Raw data —
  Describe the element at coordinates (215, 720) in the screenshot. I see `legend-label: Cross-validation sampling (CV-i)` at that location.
--
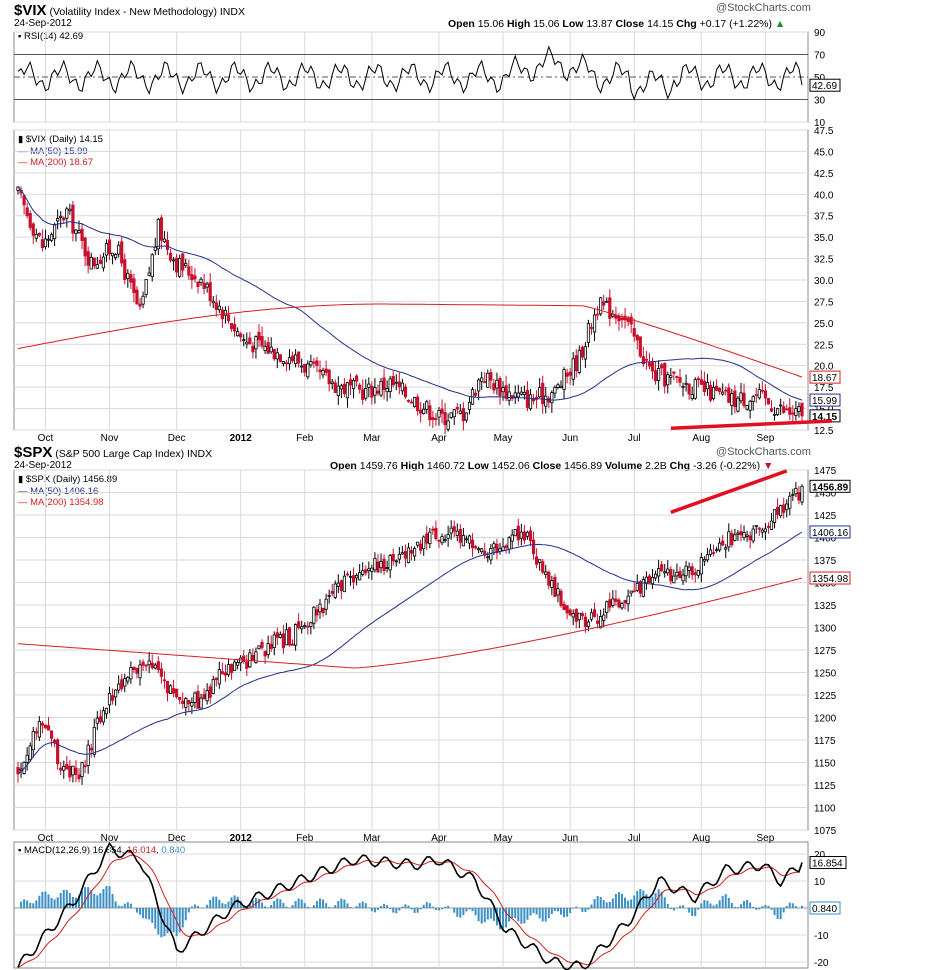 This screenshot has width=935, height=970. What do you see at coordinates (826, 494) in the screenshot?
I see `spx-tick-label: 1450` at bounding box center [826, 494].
* * *
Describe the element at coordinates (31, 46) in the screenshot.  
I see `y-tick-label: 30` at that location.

Work to be completed — Pull out each line from the entries above that contains the string "Describe". Case counts.

Answer space —
  Describe the element at coordinates (215, 720) in the screenshot. I see `legend-label: Cross-validation sampling (CV-i)` at that location.
Describe the element at coordinates (31, 46) in the screenshot.  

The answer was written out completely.